Problem:
Go through the records and copy each line where the string "Tick" occurs.
· · · · ·
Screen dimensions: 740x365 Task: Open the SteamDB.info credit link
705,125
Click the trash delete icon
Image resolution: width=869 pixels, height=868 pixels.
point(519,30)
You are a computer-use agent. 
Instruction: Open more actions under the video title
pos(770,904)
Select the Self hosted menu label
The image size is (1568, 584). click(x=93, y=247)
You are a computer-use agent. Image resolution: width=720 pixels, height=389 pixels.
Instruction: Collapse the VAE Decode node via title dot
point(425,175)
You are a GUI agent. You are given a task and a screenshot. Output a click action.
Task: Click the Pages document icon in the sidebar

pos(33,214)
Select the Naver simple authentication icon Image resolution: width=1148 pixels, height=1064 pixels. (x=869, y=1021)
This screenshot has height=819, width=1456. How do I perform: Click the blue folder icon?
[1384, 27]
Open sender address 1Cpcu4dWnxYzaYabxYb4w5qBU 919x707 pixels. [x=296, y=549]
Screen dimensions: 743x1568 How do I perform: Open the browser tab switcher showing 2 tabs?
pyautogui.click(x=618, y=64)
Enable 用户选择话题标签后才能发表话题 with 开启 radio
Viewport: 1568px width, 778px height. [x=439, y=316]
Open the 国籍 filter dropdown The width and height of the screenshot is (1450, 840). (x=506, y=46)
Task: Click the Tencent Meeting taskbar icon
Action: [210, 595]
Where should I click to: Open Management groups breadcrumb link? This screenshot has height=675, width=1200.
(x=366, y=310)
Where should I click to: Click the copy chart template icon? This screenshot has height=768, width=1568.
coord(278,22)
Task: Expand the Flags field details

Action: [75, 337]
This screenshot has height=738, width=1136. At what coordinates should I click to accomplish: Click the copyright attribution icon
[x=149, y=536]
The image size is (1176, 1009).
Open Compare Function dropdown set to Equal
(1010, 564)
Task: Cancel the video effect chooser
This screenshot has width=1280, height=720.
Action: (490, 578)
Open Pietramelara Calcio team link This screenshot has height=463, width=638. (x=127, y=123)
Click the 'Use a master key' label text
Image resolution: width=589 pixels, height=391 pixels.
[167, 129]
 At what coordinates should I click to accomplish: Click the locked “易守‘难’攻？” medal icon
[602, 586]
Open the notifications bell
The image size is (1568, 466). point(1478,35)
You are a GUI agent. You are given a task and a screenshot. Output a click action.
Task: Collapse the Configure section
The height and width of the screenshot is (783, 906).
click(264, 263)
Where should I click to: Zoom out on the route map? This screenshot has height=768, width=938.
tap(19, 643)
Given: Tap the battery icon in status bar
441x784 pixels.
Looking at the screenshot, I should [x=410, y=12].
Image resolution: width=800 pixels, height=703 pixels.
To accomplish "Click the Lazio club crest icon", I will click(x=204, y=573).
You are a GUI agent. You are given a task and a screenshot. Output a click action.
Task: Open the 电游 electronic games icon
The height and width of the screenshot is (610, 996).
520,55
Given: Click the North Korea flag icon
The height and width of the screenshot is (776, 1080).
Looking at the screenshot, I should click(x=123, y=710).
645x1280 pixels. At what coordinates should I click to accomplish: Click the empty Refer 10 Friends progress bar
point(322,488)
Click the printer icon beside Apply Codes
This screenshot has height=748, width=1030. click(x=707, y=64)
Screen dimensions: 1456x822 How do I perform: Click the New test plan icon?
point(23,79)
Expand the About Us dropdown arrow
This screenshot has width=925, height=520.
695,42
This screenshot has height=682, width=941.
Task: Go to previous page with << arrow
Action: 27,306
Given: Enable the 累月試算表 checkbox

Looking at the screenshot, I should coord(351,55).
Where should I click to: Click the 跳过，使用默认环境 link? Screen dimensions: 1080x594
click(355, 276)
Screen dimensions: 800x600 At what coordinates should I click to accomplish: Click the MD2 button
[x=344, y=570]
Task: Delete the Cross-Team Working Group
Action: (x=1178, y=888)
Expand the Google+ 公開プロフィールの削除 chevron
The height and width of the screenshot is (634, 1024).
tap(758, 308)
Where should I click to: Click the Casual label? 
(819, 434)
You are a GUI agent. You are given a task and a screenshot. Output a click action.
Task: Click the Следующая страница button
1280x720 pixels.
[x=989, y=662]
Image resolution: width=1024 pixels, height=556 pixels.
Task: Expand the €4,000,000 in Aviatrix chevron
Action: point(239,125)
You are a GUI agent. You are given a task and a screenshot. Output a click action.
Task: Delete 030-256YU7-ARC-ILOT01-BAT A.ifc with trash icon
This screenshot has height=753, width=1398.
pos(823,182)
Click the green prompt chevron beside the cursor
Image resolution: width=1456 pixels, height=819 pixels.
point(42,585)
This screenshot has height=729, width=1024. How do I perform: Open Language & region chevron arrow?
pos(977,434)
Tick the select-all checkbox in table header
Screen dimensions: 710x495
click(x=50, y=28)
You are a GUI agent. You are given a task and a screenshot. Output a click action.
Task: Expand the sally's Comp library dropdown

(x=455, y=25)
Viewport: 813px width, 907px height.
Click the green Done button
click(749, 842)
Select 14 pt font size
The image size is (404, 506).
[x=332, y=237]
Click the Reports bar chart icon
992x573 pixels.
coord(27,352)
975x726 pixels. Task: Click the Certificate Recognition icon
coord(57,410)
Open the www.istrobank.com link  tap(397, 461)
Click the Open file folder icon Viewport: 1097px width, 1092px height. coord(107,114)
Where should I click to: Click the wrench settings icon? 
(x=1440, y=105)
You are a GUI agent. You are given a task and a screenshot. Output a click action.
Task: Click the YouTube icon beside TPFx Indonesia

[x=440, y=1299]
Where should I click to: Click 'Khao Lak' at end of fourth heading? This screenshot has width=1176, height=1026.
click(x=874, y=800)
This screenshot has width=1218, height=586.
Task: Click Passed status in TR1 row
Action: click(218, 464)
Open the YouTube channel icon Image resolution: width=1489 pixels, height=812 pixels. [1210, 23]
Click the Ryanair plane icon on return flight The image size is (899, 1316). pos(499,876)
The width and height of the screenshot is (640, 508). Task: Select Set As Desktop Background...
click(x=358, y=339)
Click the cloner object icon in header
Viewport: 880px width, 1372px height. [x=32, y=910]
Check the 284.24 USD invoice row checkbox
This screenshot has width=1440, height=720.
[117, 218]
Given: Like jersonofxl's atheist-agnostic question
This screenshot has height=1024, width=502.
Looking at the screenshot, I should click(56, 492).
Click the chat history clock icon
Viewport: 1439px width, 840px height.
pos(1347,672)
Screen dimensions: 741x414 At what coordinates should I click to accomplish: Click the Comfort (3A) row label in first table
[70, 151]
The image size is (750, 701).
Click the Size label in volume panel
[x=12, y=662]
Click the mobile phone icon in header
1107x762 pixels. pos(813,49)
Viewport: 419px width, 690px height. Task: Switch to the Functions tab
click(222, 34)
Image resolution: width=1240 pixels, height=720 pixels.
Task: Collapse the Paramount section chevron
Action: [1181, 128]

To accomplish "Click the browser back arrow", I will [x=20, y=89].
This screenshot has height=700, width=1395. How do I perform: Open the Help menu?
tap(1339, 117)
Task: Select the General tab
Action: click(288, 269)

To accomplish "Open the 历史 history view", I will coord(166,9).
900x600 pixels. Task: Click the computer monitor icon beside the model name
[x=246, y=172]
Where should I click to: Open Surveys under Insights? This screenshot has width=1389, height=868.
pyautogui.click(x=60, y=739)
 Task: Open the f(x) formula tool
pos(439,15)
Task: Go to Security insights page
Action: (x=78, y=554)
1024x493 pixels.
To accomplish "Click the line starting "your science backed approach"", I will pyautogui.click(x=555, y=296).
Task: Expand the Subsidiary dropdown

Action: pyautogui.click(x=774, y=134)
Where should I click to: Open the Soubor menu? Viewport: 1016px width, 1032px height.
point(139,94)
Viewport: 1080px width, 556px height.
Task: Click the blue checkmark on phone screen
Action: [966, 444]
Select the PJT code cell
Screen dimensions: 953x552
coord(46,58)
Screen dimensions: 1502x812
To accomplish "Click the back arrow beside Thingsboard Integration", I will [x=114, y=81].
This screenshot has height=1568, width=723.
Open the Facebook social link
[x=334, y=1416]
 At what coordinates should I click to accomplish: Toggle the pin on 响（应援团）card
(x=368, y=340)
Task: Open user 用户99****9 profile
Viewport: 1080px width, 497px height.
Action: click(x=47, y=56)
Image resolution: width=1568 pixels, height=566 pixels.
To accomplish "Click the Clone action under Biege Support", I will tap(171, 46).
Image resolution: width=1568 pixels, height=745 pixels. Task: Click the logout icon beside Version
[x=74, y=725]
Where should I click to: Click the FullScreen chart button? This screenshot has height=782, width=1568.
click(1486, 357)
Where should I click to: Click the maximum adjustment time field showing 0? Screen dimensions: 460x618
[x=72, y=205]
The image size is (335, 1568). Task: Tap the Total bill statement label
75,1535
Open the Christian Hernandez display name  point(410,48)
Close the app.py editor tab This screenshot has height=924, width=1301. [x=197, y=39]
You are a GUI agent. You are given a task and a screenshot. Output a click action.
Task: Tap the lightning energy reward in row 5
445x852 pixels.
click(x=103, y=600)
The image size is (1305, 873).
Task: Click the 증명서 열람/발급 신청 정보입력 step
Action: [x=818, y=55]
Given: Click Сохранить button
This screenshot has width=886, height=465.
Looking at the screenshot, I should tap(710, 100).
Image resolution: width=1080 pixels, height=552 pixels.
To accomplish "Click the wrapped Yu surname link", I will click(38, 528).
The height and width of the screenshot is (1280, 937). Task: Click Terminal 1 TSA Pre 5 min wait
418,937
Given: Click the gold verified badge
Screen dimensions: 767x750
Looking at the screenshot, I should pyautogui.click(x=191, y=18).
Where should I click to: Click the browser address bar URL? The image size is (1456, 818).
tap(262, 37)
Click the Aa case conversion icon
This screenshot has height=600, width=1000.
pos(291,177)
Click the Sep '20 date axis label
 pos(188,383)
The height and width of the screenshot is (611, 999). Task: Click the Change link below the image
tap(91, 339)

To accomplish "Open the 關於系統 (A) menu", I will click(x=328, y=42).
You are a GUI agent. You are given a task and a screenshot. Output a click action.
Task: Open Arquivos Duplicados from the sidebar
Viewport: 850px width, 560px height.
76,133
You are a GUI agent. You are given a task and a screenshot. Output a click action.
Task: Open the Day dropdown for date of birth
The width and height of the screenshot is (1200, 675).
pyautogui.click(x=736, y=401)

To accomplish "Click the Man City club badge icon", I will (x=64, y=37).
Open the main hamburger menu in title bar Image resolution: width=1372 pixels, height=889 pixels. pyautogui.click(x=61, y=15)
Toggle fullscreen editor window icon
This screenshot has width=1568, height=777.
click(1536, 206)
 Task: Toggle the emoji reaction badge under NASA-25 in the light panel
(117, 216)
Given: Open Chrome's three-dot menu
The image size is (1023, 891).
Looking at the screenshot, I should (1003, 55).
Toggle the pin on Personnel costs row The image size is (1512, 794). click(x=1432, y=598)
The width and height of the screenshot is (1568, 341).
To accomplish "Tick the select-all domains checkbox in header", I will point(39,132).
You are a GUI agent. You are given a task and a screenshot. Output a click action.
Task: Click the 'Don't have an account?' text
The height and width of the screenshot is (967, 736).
· · · · ·
Written response:
Tick the select-all checkbox in table header
To accomplish "Tick the select-all domains checkbox in header", I will point(39,132).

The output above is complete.